A distinguished panel discussed the positive and negative implications of the mounting pile of data on regular people available to corporations and the government before an audience of journalist students, techies, engaged citizens and even the hacker Jacob Appelbaum, notorious for his privacy advocacy and work on the Tor project, a system that enables anonymity on the Internet.
The panel included Elaine Lammert, who took some heat as deputy general counsel in the investigative law branch of the FBI; Evgeny Morozov, author of The Net Delusion: The Dark Side of Internet Freedom and a well-known writer and scholar; Jane Yakowitz, a visiting assistant professor at Brooklyn Law School and author of “Tragedy of the Data Commons;” and Chris Soghoian, whose bio bills him as “among the leading privacy activists in the United States,” and who created a prototype for the “Do Not Track” technology packed into browsers.
Brendan Greeley, a staff writer for Businessweek, moderated. “Privacy issues are going to to coming up in the news for the next 30 years and you’re going to have to make decisions about it,” he said, opening the discussion.
The conversation wandered a bit around the utility of massive data sets, which is Ms. Yakowitz’s concern. Large, anonymized data sets produce useful insights, like getting the death penalty abolished in Connecticut after a racial bias was revealed, she said. Her fear is that companies and governments are withholding data by using privacy as an excuse, and that people are withholding more of their own data out of fear even though the risk of being “reidentified” by your data is rare and “practically zero.”

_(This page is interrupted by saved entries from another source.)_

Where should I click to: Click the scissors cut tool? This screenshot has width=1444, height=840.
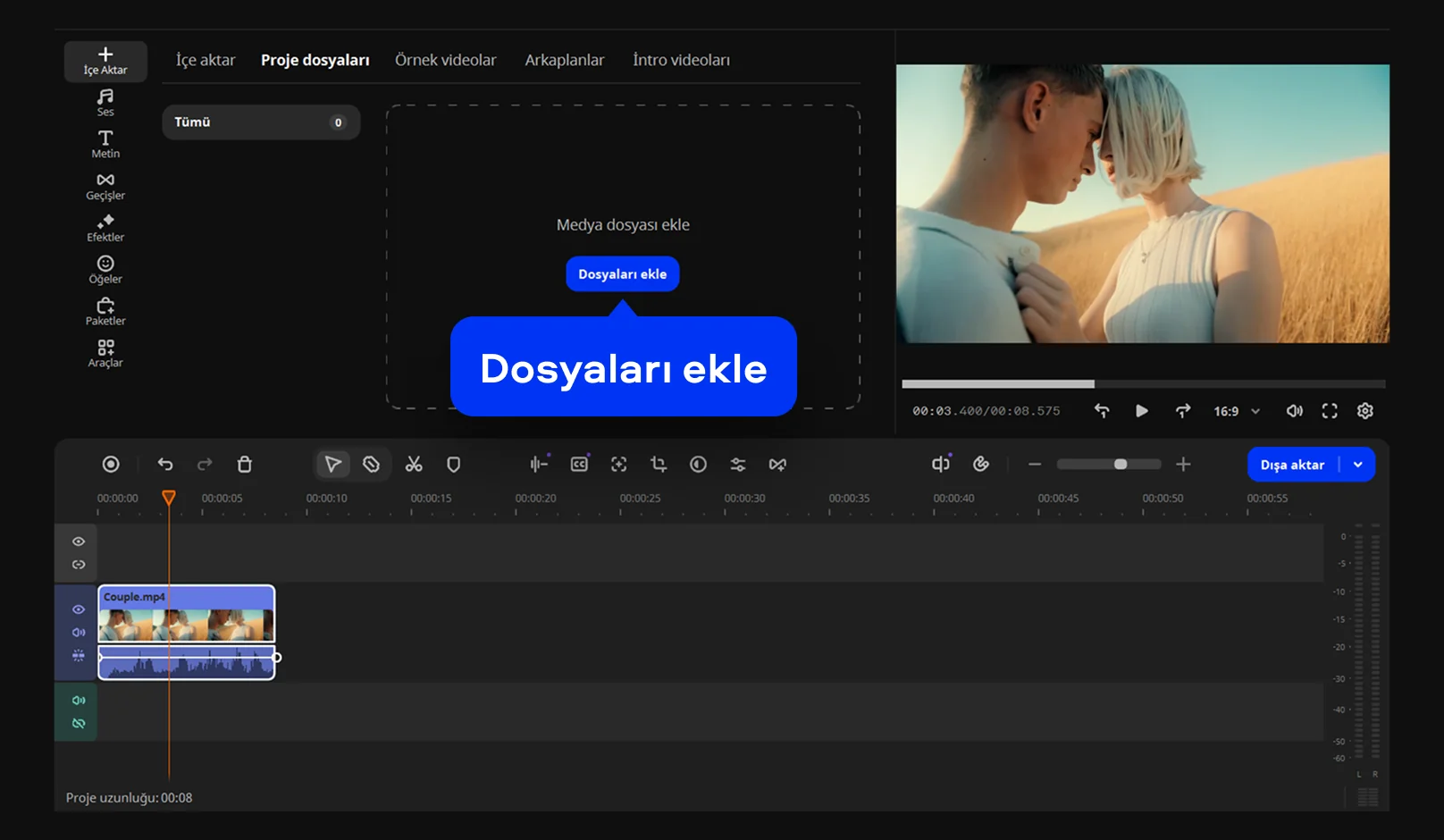414,465
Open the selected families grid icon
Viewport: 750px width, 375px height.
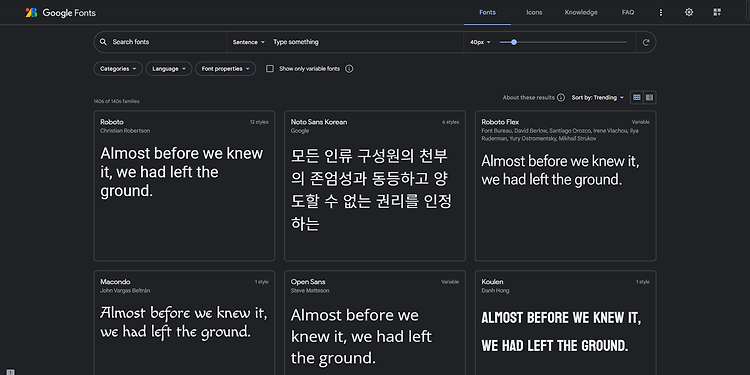pyautogui.click(x=717, y=12)
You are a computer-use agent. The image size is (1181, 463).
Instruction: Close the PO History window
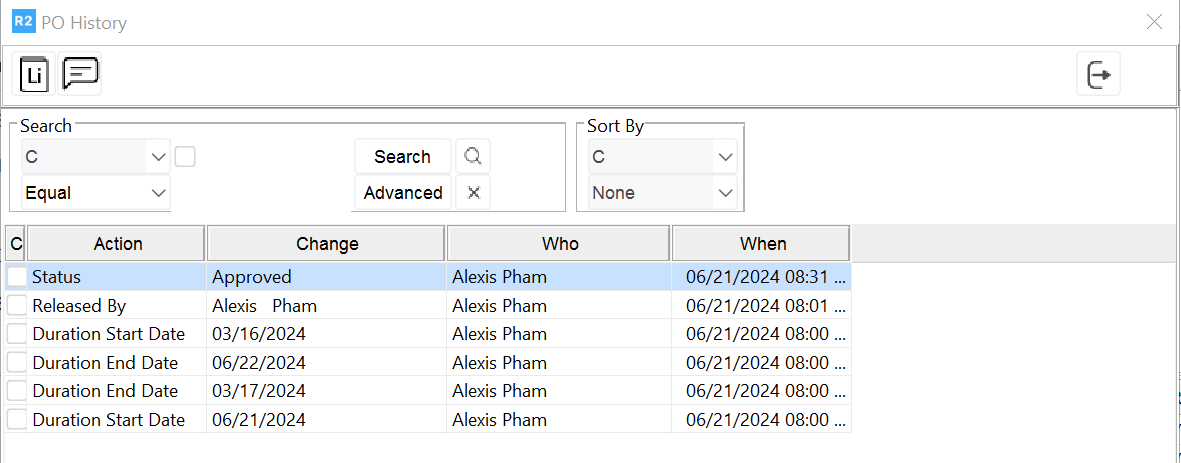[x=1154, y=22]
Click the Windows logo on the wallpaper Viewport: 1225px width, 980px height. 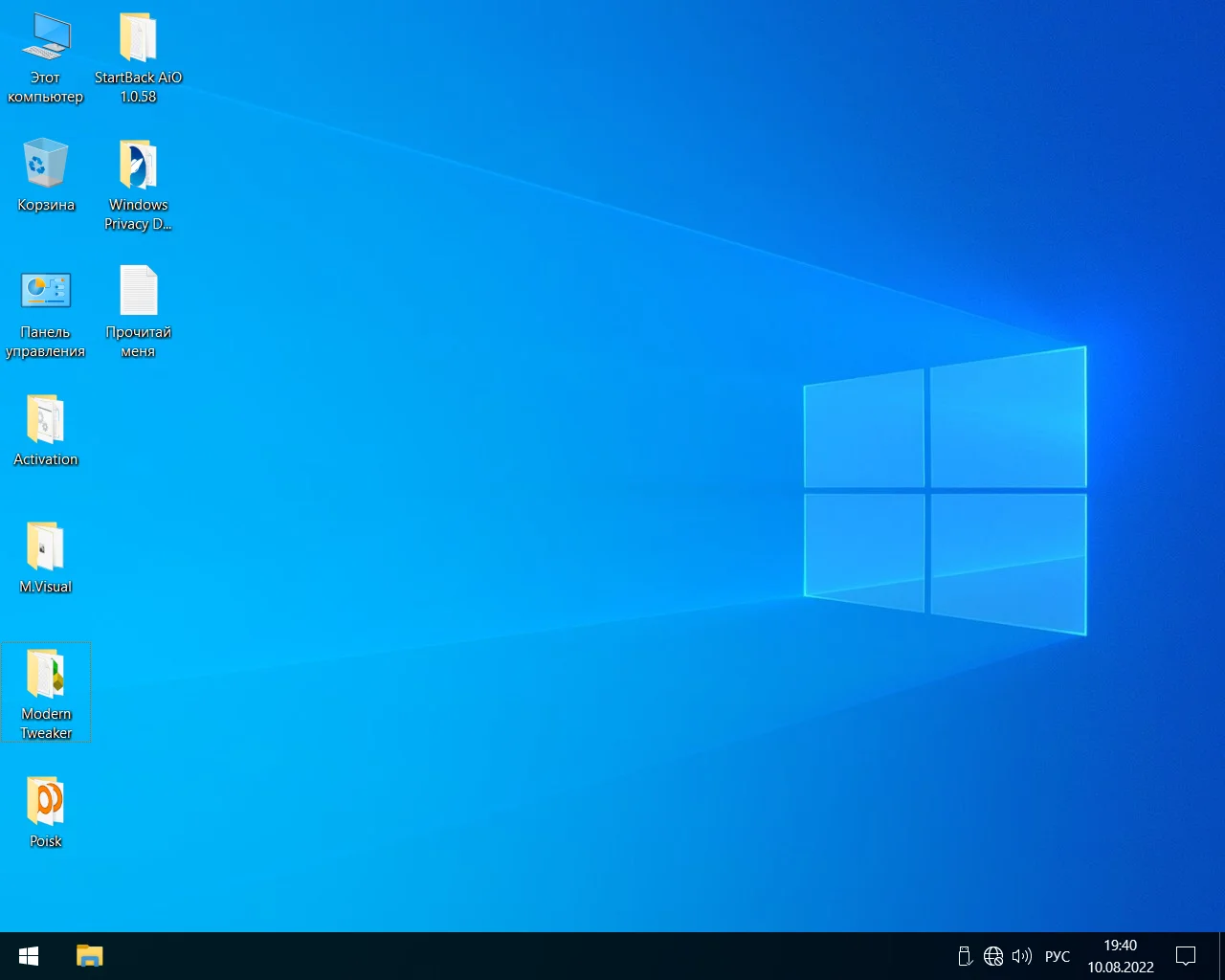(945, 490)
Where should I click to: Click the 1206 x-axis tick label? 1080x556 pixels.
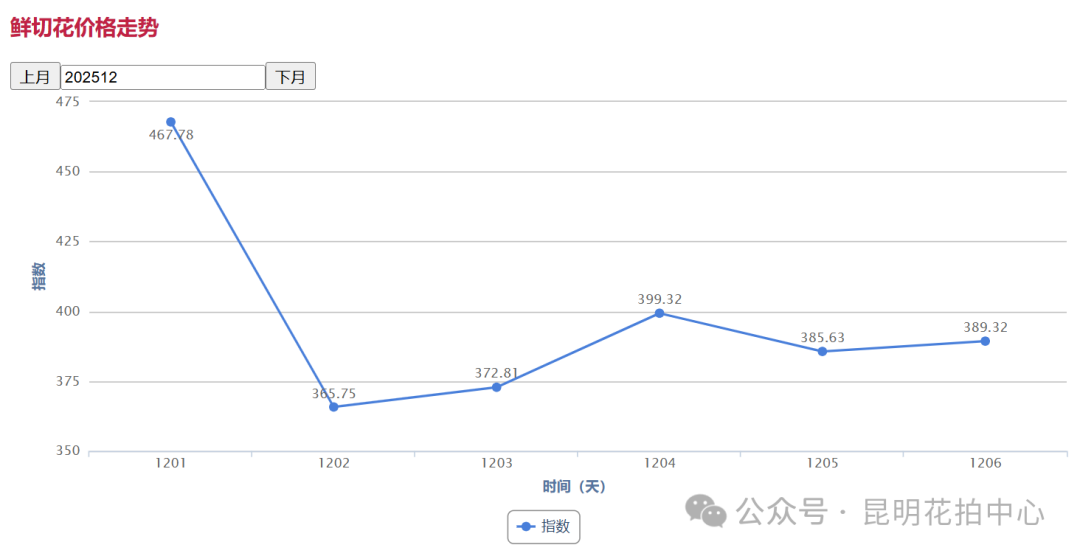point(985,464)
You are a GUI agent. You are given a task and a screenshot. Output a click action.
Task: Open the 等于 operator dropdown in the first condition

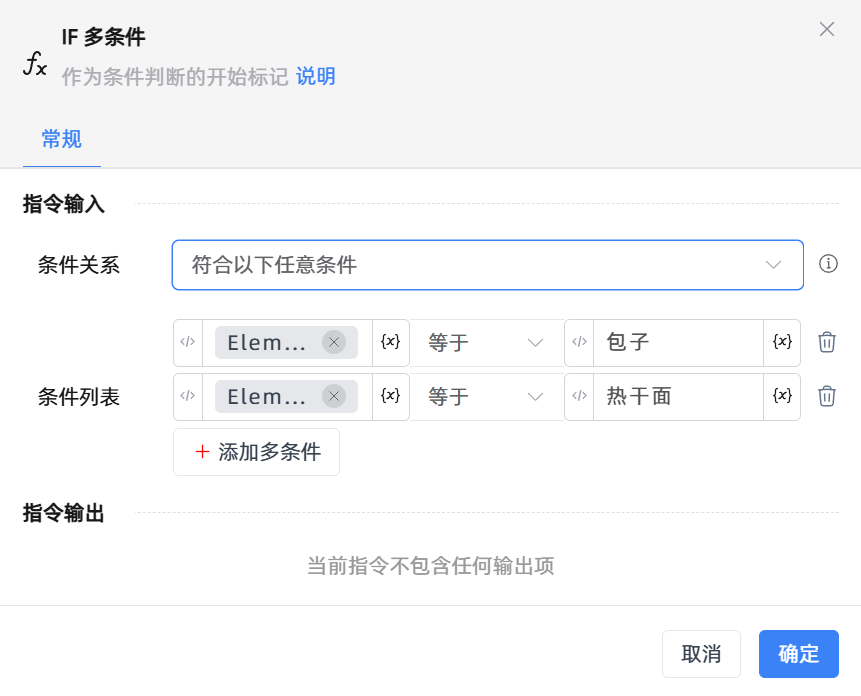click(x=487, y=342)
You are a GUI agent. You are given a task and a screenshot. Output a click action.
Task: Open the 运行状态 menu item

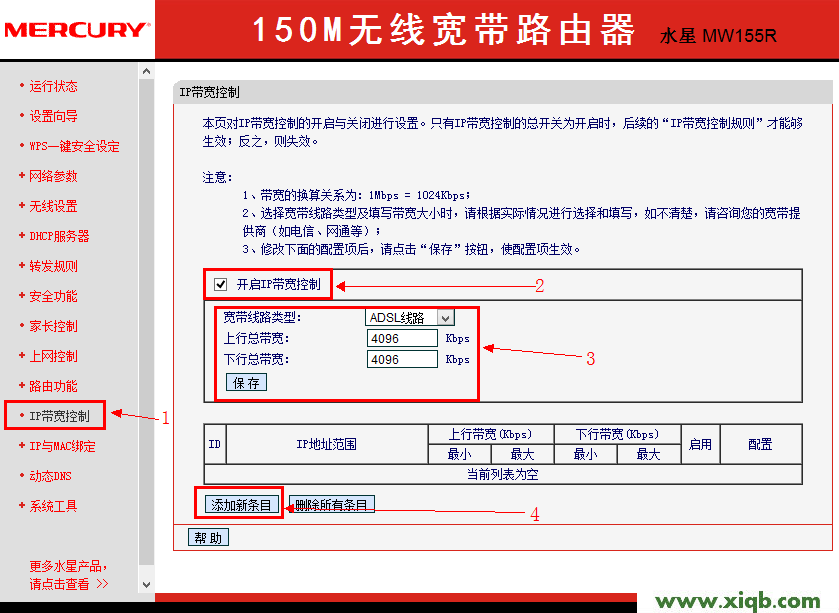[53, 86]
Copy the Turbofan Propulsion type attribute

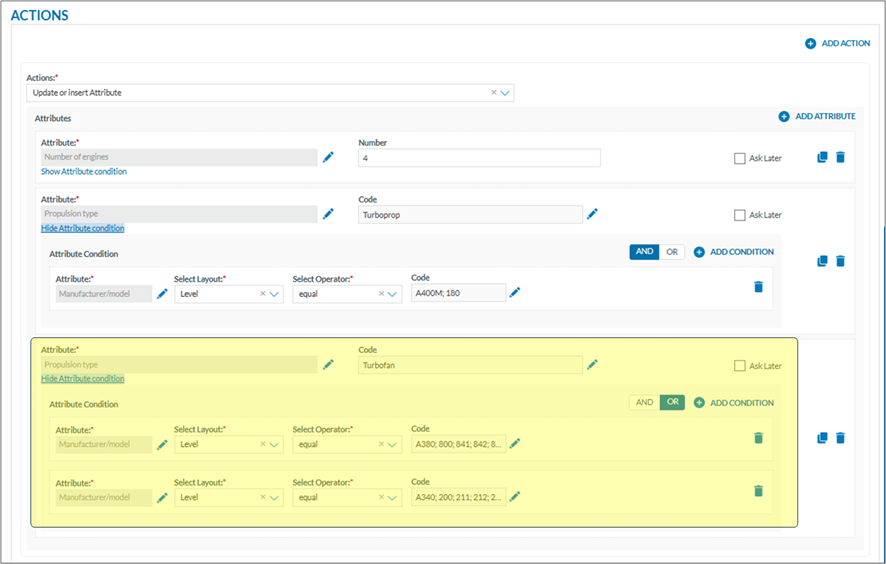822,438
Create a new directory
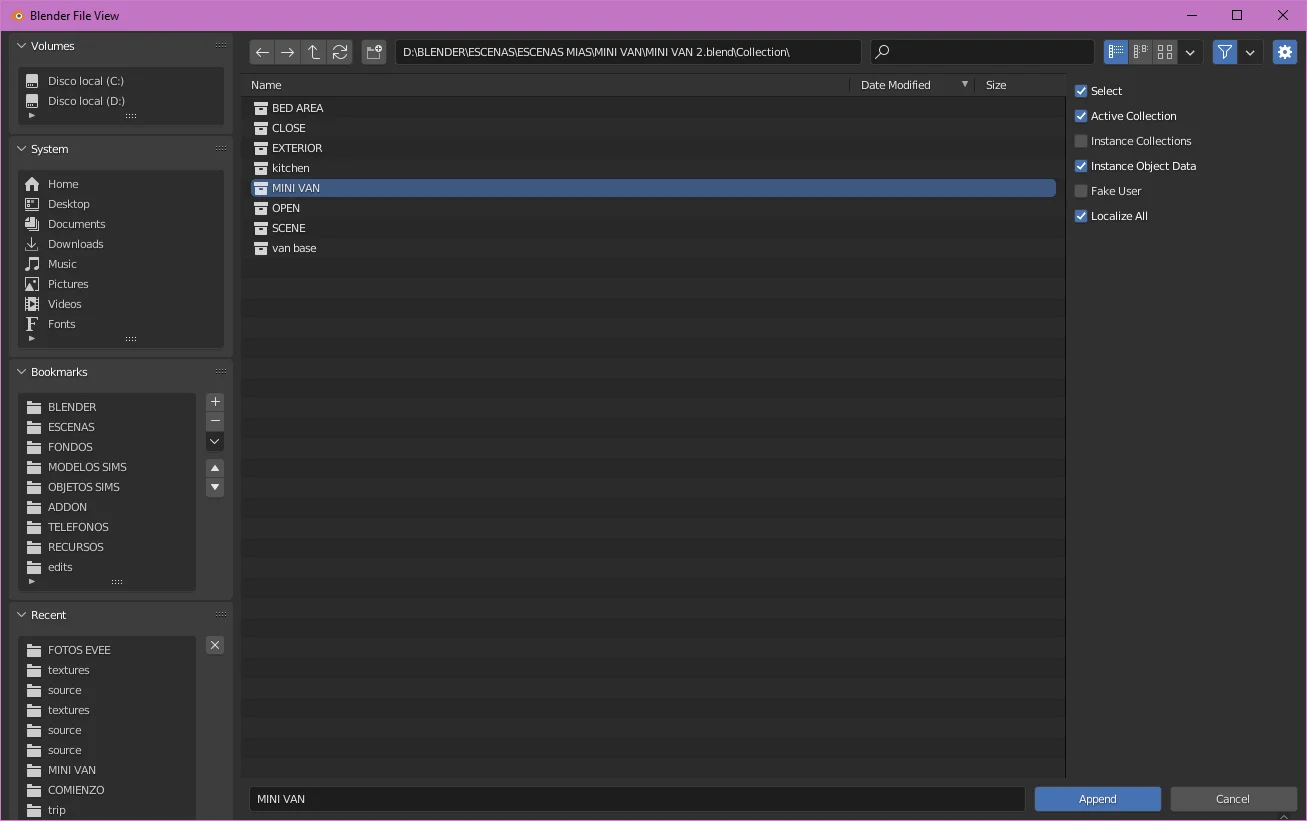Screen dimensions: 1307x821 [x=374, y=52]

“If we pool our information together, we can learn much more about all of us,” she said.
The discussion turned quickly, however, to how far citizens can trust the government. Law enforcement have access to an unprecedented level of data, Mr. Soghoian argued, and cell phones are the main culprit. Carriers were getting so many requests for data that they automated the process, he said. Sprint got eight million requests in just over a year. “My fear is that we have entered a true and gigantic surveillance state and we don’t even know it,” he said.
The government still has to follow due process to get its information, Ms. Lammert said, arguing that as technology advances, so must law enforcement.
Mr. Morozov rounded off the discussion with some perspective on how the privacy debate changes when it’s a domestic versus an international debate. While the government argues for more surveillance at home, it simultaneously defends the rights of Iranian dissidents, for example. “We keep treating Internet freedom in an international context as if it’s separate” when it’s not, he said.
Mr. Greeley compared the privacy issue to global warming, wondering if change could come from good personal data habits, like committing to reusable shopping bags. Asking citizens to safeguard their own data would be difficult and ineffective compared to a legislative initiative, Mr. Morozov said, with a hedge. “I’m not playing Al Gore on this panel,” he said.